札幌市中央図書館/新札幌市史デジタルアーカイブ

新札幌市史 第2巻 通史2

第五編 札幌本府の形成

第三章 殖産興業の扶植

第三節 官営工場の設営

三 物産局管理工場

 開拓使は幌内炭鉱開削開始による需要増に備えて十二年六月、味噌醤油製造場をさらに東創成町(北五東一)に設けた。以前桶樽の材料は秋田地方の杉材を用いていたが、この製造所には本道産の椴材を用いて経費の節減を計った。十三年には杜氏居宅などを増築し、千葉県野田から醸造職人を招いて品質の改良につとめている。

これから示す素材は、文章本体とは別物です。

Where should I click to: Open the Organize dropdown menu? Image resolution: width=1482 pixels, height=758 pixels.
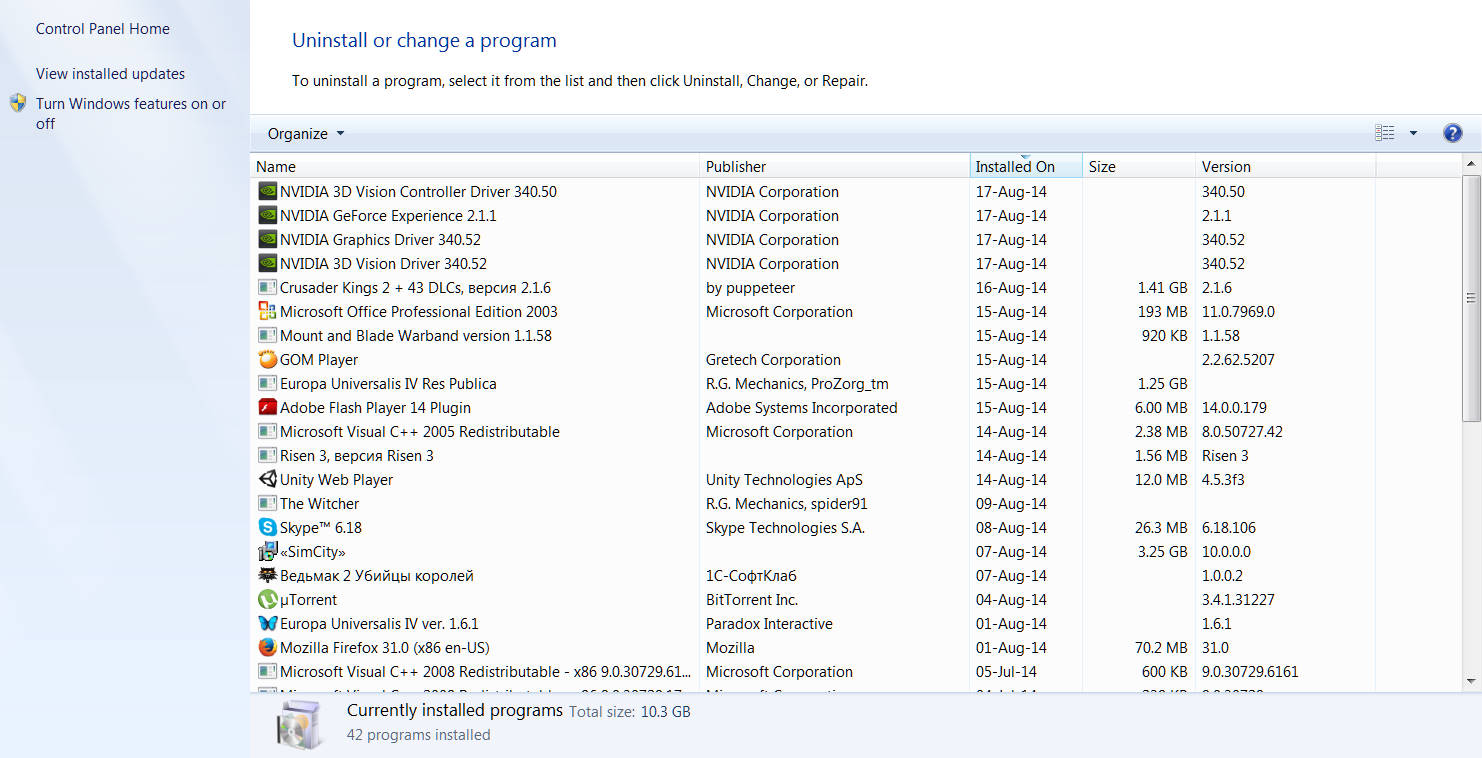coord(305,134)
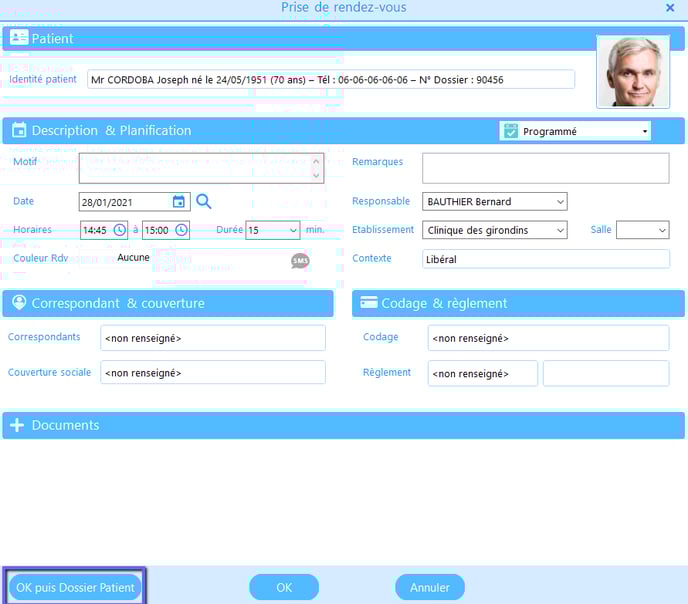
Task: Expand the Etablissement dropdown list
Action: coord(558,230)
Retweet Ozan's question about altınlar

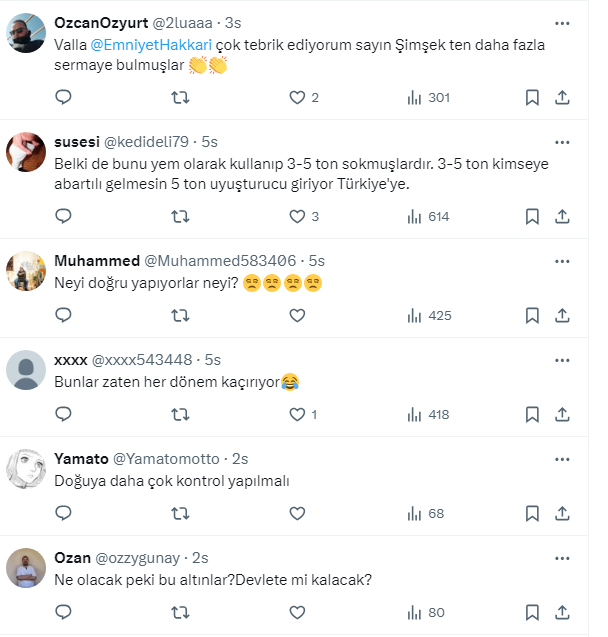(x=180, y=612)
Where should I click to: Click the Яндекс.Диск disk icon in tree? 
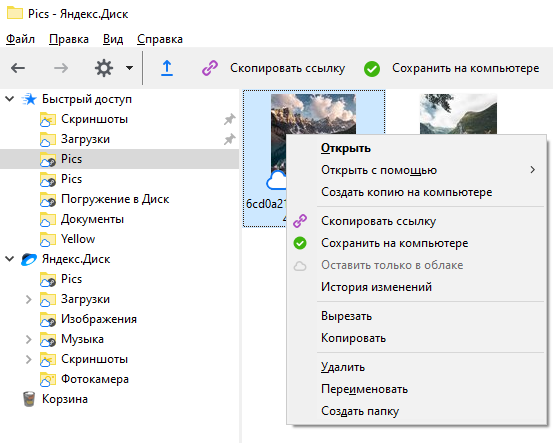[29, 259]
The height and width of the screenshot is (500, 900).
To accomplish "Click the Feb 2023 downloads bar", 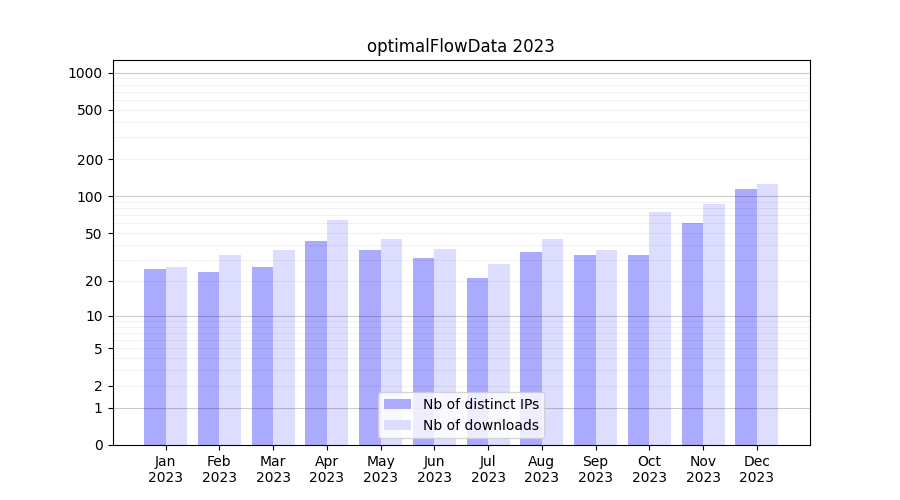I will coord(230,350).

十二、三年の製造高並びに経費は表8のようである。
表-8 札幌第二味噌醤油製造所製造高
科 目12年13年
製造高醤油数量348石000462石000
金員3828円0005782円000
数量51石00019石000
金員510円000190円000
味噌数量23470貫20038621貫400
金員4694円0407724円280
合 計金員9032.04013696.280
経 費8298.66811692.707
興業費0.      1293.950
営業費1098.0998198.011
収 入1098.0998198.011
開拓使事業報告』より作成。

 この味噌醤油製造所は十五年二月、農商務省工務局の所管となり、営業資本を一万六五九六円として事業を継続する。十六年一月には北海道事業管理局の所管となり、十七年五月払下げを決定した。水原寅蔵後藤半七らの払下運動もあったが、十八年六月対馬嘉三郎の保証で子息森弥市に払い下げられた。土地、家屋、器械、雑具の代金一万五二九八円二四銭六厘のうち、現品代金一万九八三円五三銭一厘は即納、其余は五カ年賦であった。